Was World War I the Last Crusade?
At the end of the First World War, iconoclastic American journalist Randolph Bourne famously warned, “War is the health of the state.” He had witnessed the unprecedented expansion of national power in the heat of war mobilization. Twenty years ago, political scientist Bruce D. Porter likewise argued, “States make war, but war also makes states.” For the losers, of course, unsuccessful war destroys states, but the hundred years since the outbreak of the Great War in 1914 ought to make the symbiosis between warfare and Leviathan obvious.
Do we find similar tendencies when we turn from war and politics to war and religion? Does religion make war? In the case of the Crusades and the 16th-century wars of religion, the answer might seem obvious. But it would be hard to argue conversely that “war is the health of religion” or that “war makes the church (or the mosque).” Nevertheless, from antiquity to the present day, religion has shaped war and war has shaped religion, sometimes consciously and deliberately, sometimes with consequences evident only generations later, and always with complex twists and turns.

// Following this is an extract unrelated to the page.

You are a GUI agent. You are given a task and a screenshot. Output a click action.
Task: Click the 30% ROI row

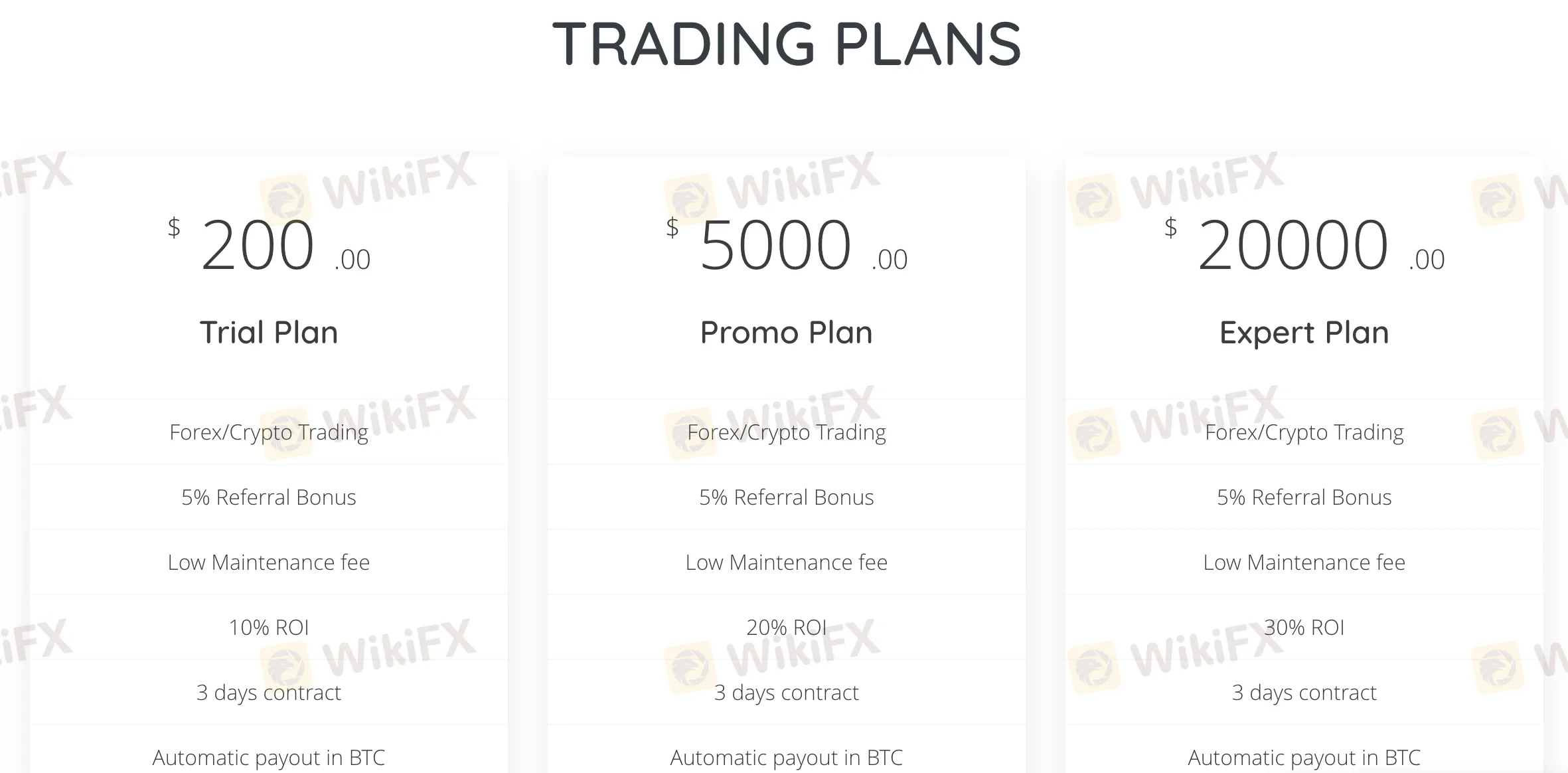[x=1304, y=628]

In The Great and Holy War, Baylor historian Philip Jenkins explores this two-way relationship in the extraordinary circumstances of World War I. Known for his sweeping global histories of Christianity, Jenkins explores the religious “mood” and motivations that, in his judgment, pervaded all sides of the Great War. Inexplicably, in the century since the war, no scholar has attempted this sort of comparative religious history of a conflict that did so much to remake Europe, her far-flung colonies, and the United States. Such neglect is unaccountable given how prominently religion appeared in the war’s rhetoric and symbolism, whether from official propaganda, belligerent clergy, or common soldiers. Jenkins’s volume comes, then, as a welcome contribution to scholarly understanding of the relationship between religion and the First World War and the consequences of that volatile mixture down to the present day.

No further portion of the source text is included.